Required work: The answer should be every line below, repeated exactly, with the images left out.
--- Data for processing Enclosed Below ---
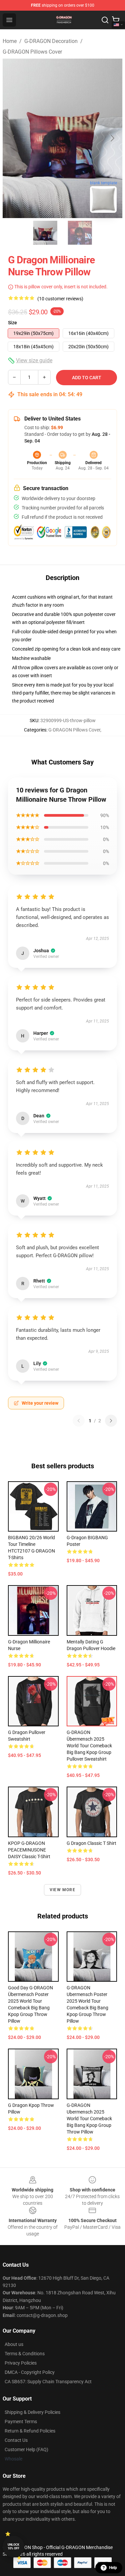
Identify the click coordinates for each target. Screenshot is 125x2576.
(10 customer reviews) (60, 298)
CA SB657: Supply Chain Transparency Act (48, 2381)
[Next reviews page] (111, 1421)
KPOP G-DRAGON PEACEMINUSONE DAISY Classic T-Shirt (29, 1850)
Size (12, 322)
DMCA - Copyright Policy (30, 2372)
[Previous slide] (13, 138)
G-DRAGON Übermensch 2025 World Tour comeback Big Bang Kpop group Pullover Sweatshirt (89, 1746)
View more (62, 1889)
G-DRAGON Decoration (51, 41)
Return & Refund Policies (30, 2430)
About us (14, 2344)
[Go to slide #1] (45, 233)
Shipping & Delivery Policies (32, 2412)
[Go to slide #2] (80, 233)
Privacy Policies (21, 2363)
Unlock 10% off (13, 2546)
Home (10, 41)
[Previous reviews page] (79, 1421)
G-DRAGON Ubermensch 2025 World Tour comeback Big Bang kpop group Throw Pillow (89, 2119)
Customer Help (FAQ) (26, 2449)
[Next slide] (112, 138)
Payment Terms (21, 2421)
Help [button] (113, 2567)
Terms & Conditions (25, 2353)
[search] (105, 20)
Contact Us (16, 2440)
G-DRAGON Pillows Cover (32, 52)
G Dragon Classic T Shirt (91, 1843)
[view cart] (116, 20)
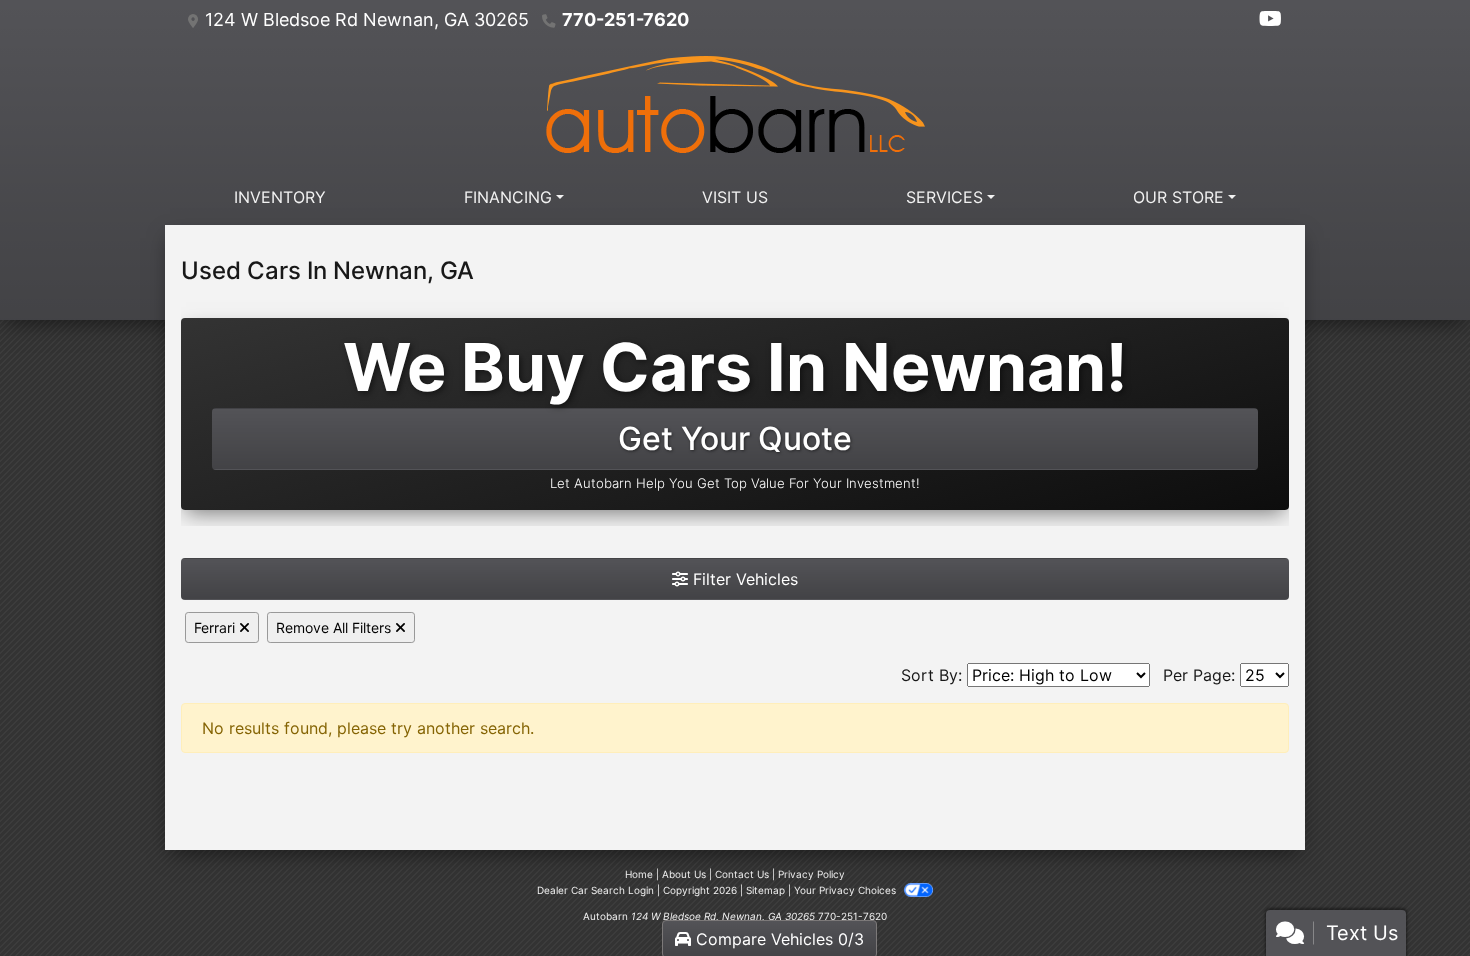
--- End of Enclosed Data for processing ---
Output of the task:
Identify the click coordinates for each target. Screenshot is 125x2576.
(10 customer reviews) (60, 298)
CA SB657: Supply Chain Transparency Act (48, 2381)
[Next reviews page] (111, 1421)
KPOP G-DRAGON PEACEMINUSONE DAISY Classic T-Shirt (29, 1850)
Size (12, 322)
DMCA - Copyright Policy (30, 2372)
[Previous slide] (13, 138)
G-DRAGON Übermensch 2025 World Tour comeback Big Bang Kpop group Pullover Sweatshirt (89, 1746)
View more (62, 1889)
G-DRAGON Decoration (51, 41)
Return & Refund Policies (30, 2430)
About us (14, 2344)
[Go to slide #1] (45, 233)
Shipping & Delivery Policies (32, 2412)
[Go to slide #2] (80, 233)
Privacy Policies (21, 2363)
Unlock 10% off (13, 2546)
Home (10, 41)
[Previous reviews page] (79, 1421)
G-DRAGON Ubermensch 2025 World Tour comeback Big Bang kpop group Throw Pillow (89, 2119)
Customer Help (FAQ) (26, 2449)
[Next slide] (112, 138)
Payment Terms (21, 2421)
Help [button] (113, 2567)
Terms & Conditions (25, 2353)
[search] (105, 20)
Contact Us (16, 2440)
G-DRAGON Pillows Cover (32, 52)
G Dragon Classic T Shirt (91, 1843)
[view cart] (116, 20)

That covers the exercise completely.